Problem:
Retype every record that appears below, unchanged.

☆ ☆ ☆ ☆ ☆ ☆ ☆

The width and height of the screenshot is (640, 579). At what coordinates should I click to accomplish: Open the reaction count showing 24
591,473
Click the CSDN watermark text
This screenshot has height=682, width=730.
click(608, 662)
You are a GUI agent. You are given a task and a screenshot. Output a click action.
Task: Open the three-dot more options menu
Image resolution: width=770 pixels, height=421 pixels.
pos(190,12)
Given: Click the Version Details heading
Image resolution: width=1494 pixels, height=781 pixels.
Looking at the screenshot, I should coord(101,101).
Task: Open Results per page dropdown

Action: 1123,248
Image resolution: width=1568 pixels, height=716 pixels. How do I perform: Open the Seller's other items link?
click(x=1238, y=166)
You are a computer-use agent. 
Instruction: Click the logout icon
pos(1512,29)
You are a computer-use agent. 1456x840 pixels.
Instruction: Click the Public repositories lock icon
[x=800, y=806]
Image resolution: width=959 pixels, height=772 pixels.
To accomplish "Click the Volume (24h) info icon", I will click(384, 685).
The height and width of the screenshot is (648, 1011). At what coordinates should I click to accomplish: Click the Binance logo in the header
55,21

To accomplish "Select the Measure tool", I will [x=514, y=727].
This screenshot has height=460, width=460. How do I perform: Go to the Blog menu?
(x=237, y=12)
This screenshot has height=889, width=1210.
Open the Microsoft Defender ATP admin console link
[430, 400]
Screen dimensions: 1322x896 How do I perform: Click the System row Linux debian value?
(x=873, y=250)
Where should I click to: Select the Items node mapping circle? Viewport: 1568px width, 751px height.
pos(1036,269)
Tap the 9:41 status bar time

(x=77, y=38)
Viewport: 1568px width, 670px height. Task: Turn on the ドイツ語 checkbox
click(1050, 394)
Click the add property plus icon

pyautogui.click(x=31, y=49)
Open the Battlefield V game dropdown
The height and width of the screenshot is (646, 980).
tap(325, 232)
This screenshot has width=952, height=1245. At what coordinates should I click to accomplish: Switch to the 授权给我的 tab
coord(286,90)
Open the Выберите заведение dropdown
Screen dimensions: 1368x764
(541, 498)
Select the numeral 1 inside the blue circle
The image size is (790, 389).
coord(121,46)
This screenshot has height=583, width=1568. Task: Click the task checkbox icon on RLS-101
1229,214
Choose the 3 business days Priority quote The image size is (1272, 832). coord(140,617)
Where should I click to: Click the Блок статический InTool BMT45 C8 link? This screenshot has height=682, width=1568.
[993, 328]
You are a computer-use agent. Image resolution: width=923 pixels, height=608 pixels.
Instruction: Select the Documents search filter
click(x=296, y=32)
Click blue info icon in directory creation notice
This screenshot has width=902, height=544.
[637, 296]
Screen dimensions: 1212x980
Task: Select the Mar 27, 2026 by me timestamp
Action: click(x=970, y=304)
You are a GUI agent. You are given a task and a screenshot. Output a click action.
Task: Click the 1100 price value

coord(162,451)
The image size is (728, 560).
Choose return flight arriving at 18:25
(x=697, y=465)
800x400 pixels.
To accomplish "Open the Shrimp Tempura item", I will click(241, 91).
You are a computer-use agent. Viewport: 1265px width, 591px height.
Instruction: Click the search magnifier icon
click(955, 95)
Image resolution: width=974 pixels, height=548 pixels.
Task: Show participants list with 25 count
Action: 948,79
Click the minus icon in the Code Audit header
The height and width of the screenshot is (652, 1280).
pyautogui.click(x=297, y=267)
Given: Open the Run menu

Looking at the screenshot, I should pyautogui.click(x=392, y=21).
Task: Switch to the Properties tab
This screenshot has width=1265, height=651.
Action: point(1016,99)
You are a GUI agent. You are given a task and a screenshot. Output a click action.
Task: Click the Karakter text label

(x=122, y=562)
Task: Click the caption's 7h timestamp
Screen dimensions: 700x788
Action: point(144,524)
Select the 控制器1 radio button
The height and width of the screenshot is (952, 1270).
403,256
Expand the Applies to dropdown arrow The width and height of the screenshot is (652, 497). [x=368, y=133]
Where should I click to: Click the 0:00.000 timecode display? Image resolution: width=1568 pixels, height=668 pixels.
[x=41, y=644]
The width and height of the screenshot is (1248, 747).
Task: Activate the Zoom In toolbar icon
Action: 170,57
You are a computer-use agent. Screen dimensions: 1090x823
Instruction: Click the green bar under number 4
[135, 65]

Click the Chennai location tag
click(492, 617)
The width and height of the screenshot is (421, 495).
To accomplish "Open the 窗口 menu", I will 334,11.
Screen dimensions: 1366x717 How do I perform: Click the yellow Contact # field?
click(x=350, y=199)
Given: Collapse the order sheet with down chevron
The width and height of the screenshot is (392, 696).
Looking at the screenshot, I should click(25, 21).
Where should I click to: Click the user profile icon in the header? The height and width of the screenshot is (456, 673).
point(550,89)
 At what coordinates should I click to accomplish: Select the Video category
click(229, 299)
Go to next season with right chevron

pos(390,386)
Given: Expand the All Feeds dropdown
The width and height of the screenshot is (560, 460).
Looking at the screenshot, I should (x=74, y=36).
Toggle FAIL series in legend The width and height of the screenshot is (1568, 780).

☆ ☆ ☆ ☆ ☆ ☆ ☆

Problem solution:
The width and height of the screenshot is (640, 579). At what coordinates should I click to accomplish: Open the reaction count showing 24
591,473
Click the CSDN watermark text
This screenshot has height=682, width=730.
click(608, 662)
You are a GUI agent. You are given a task and a screenshot. Output a click action.
Task: Open the three-dot more options menu
Image resolution: width=770 pixels, height=421 pixels.
pos(190,12)
Given: Click the Version Details heading
Image resolution: width=1494 pixels, height=781 pixels.
Looking at the screenshot, I should coord(101,101).
Task: Open Results per page dropdown

Action: 1123,248
Image resolution: width=1568 pixels, height=716 pixels. How do I perform: Open the Seller's other items link?
click(x=1238, y=166)
You are a computer-use agent. 
Instruction: Click the logout icon
pos(1512,29)
You are a computer-use agent. 1456x840 pixels.
Instruction: Click the Public repositories lock icon
[x=800, y=806]
Image resolution: width=959 pixels, height=772 pixels.
To accomplish "Click the Volume (24h) info icon", I will click(384, 685).
The height and width of the screenshot is (648, 1011). At what coordinates should I click to accomplish: Click the Binance logo in the header
55,21

To accomplish "Select the Measure tool", I will [x=514, y=727].
This screenshot has height=460, width=460. How do I perform: Go to the Blog menu?
(x=237, y=12)
This screenshot has height=889, width=1210.
Open the Microsoft Defender ATP admin console link
[430, 400]
Screen dimensions: 1322x896 How do I perform: Click the System row Linux debian value?
(x=873, y=250)
Where should I click to: Select the Items node mapping circle? Viewport: 1568px width, 751px height.
pos(1036,269)
Tap the 9:41 status bar time

(x=77, y=38)
Viewport: 1568px width, 670px height. Task: Turn on the ドイツ語 checkbox
click(1050, 394)
Click the add property plus icon

pyautogui.click(x=31, y=49)
Open the Battlefield V game dropdown
The height and width of the screenshot is (646, 980).
tap(325, 232)
This screenshot has width=952, height=1245. At what coordinates should I click to accomplish: Switch to the 授权给我的 tab
coord(286,90)
Open the Выберите заведение dropdown
Screen dimensions: 1368x764
(541, 498)
Select the numeral 1 inside the blue circle
The image size is (790, 389).
coord(121,46)
This screenshot has height=583, width=1568. Task: Click the task checkbox icon on RLS-101
1229,214
Choose the 3 business days Priority quote The image size is (1272, 832). coord(140,617)
Where should I click to: Click the Блок статический InTool BMT45 C8 link? This screenshot has height=682, width=1568.
[993, 328]
You are a computer-use agent. Image resolution: width=923 pixels, height=608 pixels.
Instruction: Select the Documents search filter
click(x=296, y=32)
Click blue info icon in directory creation notice
This screenshot has width=902, height=544.
[637, 296]
Screen dimensions: 1212x980
Task: Select the Mar 27, 2026 by me timestamp
Action: click(x=970, y=304)
You are a GUI agent. You are given a task and a screenshot. Output a click action.
Task: Click the 1100 price value

coord(162,451)
The image size is (728, 560).
Choose return flight arriving at 18:25
(x=697, y=465)
800x400 pixels.
To accomplish "Open the Shrimp Tempura item", I will click(241, 91).
You are a computer-use agent. Viewport: 1265px width, 591px height.
Instruction: Click the search magnifier icon
click(955, 95)
Image resolution: width=974 pixels, height=548 pixels.
Task: Show participants list with 25 count
Action: 948,79
Click the minus icon in the Code Audit header
The height and width of the screenshot is (652, 1280).
pyautogui.click(x=297, y=267)
Given: Open the Run menu

Looking at the screenshot, I should pyautogui.click(x=392, y=21).
Task: Switch to the Properties tab
This screenshot has width=1265, height=651.
Action: point(1016,99)
You are a GUI agent. You are given a task and a screenshot. Output a click action.
Task: Click the Karakter text label

(x=122, y=562)
Task: Click the caption's 7h timestamp
Screen dimensions: 700x788
Action: point(144,524)
Select the 控制器1 radio button
The height and width of the screenshot is (952, 1270).
403,256
Expand the Applies to dropdown arrow The width and height of the screenshot is (652, 497). [x=368, y=133]
Where should I click to: Click the 0:00.000 timecode display? Image resolution: width=1568 pixels, height=668 pixels.
[x=41, y=644]
The width and height of the screenshot is (1248, 747).
Task: Activate the Zoom In toolbar icon
Action: 170,57
You are a computer-use agent. Screen dimensions: 1090x823
Instruction: Click the green bar under number 4
[135, 65]

Click the Chennai location tag
click(492, 617)
The width and height of the screenshot is (421, 495).
To accomplish "Open the 窗口 menu", I will 334,11.
Screen dimensions: 1366x717 How do I perform: Click the yellow Contact # field?
click(x=350, y=199)
Given: Collapse the order sheet with down chevron
The width and height of the screenshot is (392, 696).
Looking at the screenshot, I should click(25, 21).
Where should I click to: Click the user profile icon in the header? The height and width of the screenshot is (456, 673).
point(550,89)
 At what coordinates should I click to accomplish: Select the Video category
click(229, 299)
Go to next season with right chevron

pos(390,386)
Given: Expand the All Feeds dropdown
The width and height of the screenshot is (560, 460).
Looking at the screenshot, I should (x=74, y=36).
Toggle FAIL series in legend The width and height of the screenshot is (1568, 780).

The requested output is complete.